STORED RECORDS =>
- - - - -
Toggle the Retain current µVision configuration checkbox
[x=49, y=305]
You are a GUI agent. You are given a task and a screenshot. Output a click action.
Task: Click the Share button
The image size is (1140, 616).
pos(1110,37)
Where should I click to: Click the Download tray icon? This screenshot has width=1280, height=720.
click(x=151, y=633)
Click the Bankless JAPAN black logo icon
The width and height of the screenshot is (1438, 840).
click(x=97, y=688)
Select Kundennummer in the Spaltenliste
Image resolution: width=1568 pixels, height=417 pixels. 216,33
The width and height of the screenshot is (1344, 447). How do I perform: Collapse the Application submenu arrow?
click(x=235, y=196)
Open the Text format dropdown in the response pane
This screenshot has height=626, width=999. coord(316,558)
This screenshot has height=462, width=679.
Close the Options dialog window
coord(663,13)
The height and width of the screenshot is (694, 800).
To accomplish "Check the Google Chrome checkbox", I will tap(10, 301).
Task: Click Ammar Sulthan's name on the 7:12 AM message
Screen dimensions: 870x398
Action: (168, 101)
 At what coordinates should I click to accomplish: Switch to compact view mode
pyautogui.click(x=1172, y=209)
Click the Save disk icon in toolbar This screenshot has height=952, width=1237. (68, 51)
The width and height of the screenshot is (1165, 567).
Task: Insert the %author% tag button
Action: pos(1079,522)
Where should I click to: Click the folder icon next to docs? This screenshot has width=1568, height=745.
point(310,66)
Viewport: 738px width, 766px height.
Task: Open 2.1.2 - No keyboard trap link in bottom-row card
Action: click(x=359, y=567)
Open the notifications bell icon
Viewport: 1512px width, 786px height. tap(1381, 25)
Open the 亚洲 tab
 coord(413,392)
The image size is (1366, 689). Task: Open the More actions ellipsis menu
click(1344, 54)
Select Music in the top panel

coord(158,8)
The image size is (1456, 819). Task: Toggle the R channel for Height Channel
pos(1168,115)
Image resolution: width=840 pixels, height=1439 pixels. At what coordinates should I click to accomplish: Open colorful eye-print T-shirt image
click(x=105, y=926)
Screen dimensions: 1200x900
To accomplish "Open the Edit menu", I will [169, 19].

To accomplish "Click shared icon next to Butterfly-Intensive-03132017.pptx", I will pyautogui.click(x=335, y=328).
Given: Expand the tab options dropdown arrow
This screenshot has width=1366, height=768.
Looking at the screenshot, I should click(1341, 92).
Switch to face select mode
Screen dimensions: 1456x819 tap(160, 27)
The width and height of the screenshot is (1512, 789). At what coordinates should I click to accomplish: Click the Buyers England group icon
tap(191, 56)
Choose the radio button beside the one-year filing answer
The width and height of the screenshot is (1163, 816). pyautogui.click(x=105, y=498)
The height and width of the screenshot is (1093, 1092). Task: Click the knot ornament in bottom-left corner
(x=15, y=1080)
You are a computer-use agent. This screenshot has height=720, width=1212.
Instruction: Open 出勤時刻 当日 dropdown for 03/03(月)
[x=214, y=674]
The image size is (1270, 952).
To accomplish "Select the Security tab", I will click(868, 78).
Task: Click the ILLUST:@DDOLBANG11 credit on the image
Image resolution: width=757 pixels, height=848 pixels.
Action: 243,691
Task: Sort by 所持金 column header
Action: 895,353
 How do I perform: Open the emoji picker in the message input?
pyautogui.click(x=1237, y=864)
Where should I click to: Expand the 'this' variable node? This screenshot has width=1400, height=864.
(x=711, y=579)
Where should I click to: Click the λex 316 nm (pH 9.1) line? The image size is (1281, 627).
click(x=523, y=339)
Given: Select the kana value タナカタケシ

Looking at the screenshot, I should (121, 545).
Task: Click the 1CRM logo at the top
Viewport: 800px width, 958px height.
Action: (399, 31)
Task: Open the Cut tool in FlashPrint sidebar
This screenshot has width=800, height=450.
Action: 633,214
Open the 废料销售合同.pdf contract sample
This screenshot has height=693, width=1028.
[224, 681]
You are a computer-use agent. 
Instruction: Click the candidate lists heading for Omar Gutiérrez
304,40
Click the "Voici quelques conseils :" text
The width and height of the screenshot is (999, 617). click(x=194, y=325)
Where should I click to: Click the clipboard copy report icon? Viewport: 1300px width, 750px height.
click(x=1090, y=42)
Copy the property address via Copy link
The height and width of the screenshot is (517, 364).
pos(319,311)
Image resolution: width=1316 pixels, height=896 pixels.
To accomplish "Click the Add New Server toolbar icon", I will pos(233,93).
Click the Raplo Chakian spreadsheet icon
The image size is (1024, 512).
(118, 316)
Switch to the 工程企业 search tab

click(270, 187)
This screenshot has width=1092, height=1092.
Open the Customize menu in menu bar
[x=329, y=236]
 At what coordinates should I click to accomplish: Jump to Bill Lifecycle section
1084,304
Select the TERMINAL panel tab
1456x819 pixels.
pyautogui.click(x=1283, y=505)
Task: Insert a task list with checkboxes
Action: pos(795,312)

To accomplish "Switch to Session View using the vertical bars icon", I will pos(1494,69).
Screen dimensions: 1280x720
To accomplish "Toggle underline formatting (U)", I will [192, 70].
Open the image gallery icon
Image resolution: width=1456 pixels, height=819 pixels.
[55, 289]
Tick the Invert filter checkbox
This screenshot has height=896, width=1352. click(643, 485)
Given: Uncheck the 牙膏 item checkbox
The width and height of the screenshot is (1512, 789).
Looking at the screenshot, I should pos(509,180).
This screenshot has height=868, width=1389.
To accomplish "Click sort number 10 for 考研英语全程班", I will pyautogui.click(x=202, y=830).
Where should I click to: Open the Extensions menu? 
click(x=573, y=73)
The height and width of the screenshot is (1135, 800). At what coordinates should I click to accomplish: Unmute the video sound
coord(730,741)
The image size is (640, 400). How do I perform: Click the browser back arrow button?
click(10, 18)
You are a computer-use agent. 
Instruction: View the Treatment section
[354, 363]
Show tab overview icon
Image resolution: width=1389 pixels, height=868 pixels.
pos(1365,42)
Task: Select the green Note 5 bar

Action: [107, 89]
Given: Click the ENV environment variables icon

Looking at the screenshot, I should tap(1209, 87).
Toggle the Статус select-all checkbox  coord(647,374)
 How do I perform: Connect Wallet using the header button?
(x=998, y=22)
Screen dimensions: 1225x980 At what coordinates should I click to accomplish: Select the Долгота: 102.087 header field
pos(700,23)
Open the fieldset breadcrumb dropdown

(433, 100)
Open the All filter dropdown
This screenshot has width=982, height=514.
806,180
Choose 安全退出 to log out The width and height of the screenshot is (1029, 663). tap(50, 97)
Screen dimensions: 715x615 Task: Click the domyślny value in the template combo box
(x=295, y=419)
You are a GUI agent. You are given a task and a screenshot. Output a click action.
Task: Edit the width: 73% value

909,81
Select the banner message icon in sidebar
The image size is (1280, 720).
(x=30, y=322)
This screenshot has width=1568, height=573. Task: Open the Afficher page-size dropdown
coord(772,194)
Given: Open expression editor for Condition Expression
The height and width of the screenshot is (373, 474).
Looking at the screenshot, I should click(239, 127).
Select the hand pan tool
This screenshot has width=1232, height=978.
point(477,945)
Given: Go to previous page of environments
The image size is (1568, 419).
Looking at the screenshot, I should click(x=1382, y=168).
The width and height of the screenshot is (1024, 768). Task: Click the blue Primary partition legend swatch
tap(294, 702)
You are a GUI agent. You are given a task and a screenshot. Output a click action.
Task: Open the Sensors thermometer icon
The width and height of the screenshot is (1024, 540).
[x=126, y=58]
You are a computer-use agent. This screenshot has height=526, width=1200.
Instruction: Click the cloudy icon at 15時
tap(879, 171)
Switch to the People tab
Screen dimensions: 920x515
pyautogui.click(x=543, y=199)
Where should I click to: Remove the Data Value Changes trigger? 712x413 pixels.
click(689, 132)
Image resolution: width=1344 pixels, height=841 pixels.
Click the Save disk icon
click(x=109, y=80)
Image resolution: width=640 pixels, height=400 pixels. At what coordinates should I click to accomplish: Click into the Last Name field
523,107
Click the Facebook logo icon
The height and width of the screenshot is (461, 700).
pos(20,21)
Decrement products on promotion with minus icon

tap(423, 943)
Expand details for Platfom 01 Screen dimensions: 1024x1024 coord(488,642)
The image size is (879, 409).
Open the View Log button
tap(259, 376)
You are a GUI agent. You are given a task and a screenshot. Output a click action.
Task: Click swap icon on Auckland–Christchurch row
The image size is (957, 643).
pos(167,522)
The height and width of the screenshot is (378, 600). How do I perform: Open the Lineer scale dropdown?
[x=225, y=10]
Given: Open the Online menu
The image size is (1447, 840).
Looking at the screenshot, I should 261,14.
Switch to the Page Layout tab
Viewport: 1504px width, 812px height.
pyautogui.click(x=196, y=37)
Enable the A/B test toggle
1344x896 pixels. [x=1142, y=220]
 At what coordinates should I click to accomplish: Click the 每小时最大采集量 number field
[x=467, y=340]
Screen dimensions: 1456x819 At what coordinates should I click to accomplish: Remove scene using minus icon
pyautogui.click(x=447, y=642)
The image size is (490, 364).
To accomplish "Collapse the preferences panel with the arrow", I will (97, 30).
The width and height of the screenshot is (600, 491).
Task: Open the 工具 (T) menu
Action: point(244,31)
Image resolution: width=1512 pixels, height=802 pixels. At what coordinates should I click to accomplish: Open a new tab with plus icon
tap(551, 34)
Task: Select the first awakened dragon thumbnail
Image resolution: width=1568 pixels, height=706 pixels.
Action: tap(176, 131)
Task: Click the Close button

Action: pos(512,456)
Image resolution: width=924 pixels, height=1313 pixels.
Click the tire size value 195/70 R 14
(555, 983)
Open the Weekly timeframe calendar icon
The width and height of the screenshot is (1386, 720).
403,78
- - - - -
SET EXERCISE => Lay out the listing, from its start through the line containing "coord(663,13)", as a two-column CSV with the headers command and location. Give one row per command and its answer, each in a single quoted field with line breaks replaced by spaces.

TASK SOLUTION =>
command,location
"Toggle the Retain current µVision configuration checkbox","[x=49, y=305]"
"You are a GUI agent. You are given a task and a screenshot. Output a click action. Task: Click the Share button The image size is (1140, 616).","pos(1110,37)"
"Where should I click to: Click the Download tray icon? This screenshot has width=1280, height=720.","click(x=151, y=633)"
"Click the Bankless JAPAN black logo icon The width and height of the screenshot is (1438, 840).","click(x=97, y=688)"
"Select Kundennummer in the Spaltenliste","Image resolution: width=1568 pixels, height=417 pixels. 216,33"
"The width and height of the screenshot is (1344, 447). How do I perform: Collapse the Application submenu arrow?","click(x=235, y=196)"
"Open the Text format dropdown in the response pane","This screenshot has height=626, width=999. coord(316,558)"
"This screenshot has height=462, width=679. Close the Options dialog window","coord(663,13)"